Questions_dataset-representation

vdobrovolskii / wl-coref

This repository contains the code for EMNLP-2021 paper "Word-Level Coreference Resolution"

MIT License

104 stars 37 forks source link

Questions_dataset-representation #10

Closed fajarmuslim closed 2 years ago

fajarmuslim commented 2 years ago

Based on my observation in this code base, training use the following features, e.g: cased_words, sent_id, speaker, pos, deprel, head, clusters.

then converted into: cased_words, sent_id, speaker, pos, deprel, head, head2span, word_clusters, span_clusters.

while in inference data example, the feature used only cased_words, sent_id, and optionally speaker information.

My questions is.

how we get the pos, deprel, head, and clusters data from in inference mode?
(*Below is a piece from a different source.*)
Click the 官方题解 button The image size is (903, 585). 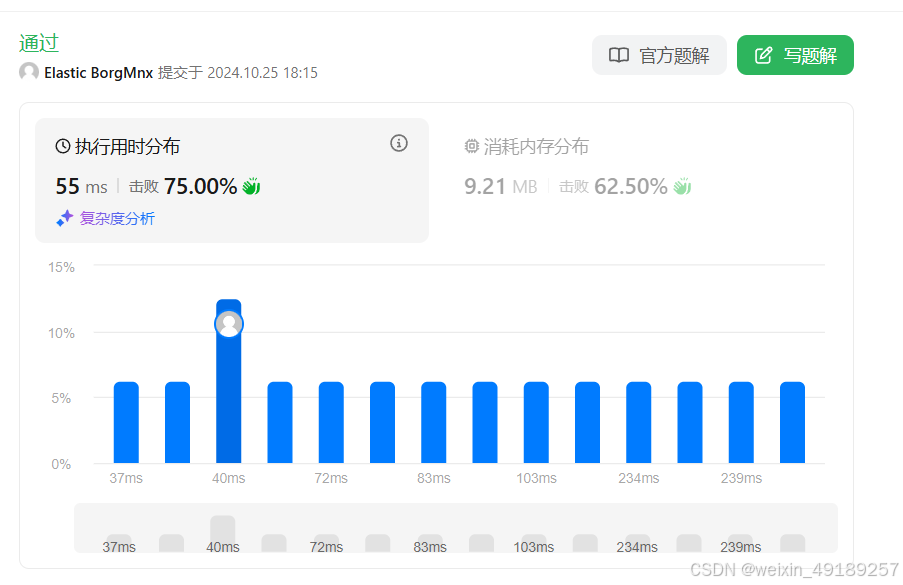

It is derived from cased_words or not?
in training mode, is the speaker, pos, deprel, head, clusters data is used as well?

Thank you

vdobrovolskii commented 2 years ago

Hi!

Training and evaluation themselves require the following: "cased_words": tokenized words of the text "sent_id": sentence index for each word of the text "speaker": speaker name for each word of the text "head2span": triples of [span head, span start, span end] to train the span predictor "word_clusters": lists of coreference clusters, where each cluster is a list of word indices "span_clusters": lists of coreference clusters, where each cluster is a list of spans

"pos", "deprel", "head" are only used during data preparation to be able to convert a span-based dataset to a word-based one.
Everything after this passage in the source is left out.